Wednesday, January 14, 2009

Photographing the Moon

As much as I am in love with photographing people,I've always wanted to learn how to take a good shot of the moon. Heavenly bodies like planets don't count as landscape or still life to me...in my weird world planets get their "portrait" taken! The Universe is awesome, gorgeous, and a complete miracle! Little 'ole me down here on Earth has tried to photograph the moon before, but it always just looked like a tiny white fuzzy ball....

So, how DO you get a great Moon shot?


ISO 200, F9, 1/125sec 200mm

The first key is TELEPHOTO! If you are trying this with a point-and-shoot camera, the results probably won't be as good, but if that's all you've got, by all means try it anyway! I'm going to explain how I did it with my new Nikon D700 DSLR and a 70-200mm 2.8 lens. The recommended lens is a 300mm, but as you can see 200mm impressed me enough to want to show people :)

Set your ISO to 200. This goes against instinct, but do it anyway and I'll explain why it works below.

Set your F-stop somewhere in the 6.3-9 range.

Okay. Now either use a tripod or anything you can set the camera on to keep it from shaking.
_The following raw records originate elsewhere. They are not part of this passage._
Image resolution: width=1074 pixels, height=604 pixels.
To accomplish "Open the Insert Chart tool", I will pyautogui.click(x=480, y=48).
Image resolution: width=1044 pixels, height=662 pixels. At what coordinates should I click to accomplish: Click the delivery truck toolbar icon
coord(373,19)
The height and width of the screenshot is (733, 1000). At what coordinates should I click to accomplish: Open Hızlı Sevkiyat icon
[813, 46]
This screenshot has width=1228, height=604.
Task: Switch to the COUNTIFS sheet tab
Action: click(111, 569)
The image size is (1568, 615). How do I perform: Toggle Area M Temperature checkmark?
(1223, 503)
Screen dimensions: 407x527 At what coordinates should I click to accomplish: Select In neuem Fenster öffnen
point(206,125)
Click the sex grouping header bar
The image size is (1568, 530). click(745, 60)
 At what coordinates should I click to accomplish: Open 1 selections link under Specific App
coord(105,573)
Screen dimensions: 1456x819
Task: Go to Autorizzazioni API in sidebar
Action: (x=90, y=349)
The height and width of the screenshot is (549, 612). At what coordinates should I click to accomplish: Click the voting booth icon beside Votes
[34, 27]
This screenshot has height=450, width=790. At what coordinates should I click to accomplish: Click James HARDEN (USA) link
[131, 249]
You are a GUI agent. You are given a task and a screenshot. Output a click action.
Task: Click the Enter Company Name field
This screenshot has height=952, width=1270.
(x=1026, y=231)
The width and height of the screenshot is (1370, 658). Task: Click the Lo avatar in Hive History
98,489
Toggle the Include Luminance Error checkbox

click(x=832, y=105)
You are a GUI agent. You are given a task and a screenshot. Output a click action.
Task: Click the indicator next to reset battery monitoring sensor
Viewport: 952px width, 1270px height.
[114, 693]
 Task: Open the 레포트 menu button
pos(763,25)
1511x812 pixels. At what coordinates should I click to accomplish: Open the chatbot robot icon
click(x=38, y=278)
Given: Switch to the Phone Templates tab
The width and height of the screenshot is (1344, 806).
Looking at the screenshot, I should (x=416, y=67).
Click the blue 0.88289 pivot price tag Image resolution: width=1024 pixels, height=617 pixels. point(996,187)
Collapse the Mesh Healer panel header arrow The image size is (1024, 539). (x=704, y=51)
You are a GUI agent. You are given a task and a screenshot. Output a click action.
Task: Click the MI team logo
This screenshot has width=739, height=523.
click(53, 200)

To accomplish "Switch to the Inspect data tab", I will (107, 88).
I have to admit that I sat on my front porch at midnight and held the camera up, balancing my elbows on my knees, and didn't breathe. lol But ideally you're not handholding a shot like this.

Experiment with your shutter speed...1/125th 1/100th, 1/80th, etc.

Okay so here's the mind blower: Even though it's nighttime and dark outside, you're not shooting the dark sky...what you're actually shooting is the Moon which is light by DIRECT SUNLIGHT! The Moon is well lit! Isn't that wild?!

So the low ISO allows you to see the craters and cool details and color variance in the surface of the moon, and the high F-stop contributes to that as well. If you had a low aperture (F-stop) like 2.8 or 3.5, the moon would appear to be a solid white ball, as it does in most random snapshots.

Lastly, crop the heck out of the image and use a little Unsharp Mask in Photoshop if you need to crisp it up. I'm really happy with my results, ESPECIALLY because I was winging it, trying to get a good shot without the preferred 300mm and (gasp) not using a tripod.

I'm all amped up to whip out my tripod next time and the other cool trick I want to try is-get this-aiming your camera lens THROUGH a telescope aimed at the moon?!? That doesn't seem like it works but I hear it works GREAT even with whatever telescope you've got. My best friend has a telescope. This is definitely a fun little experiement I'll be returning to in the future, with a tripod AND a telescope for sure, and who knows, maybe with a beefy 300mm someday!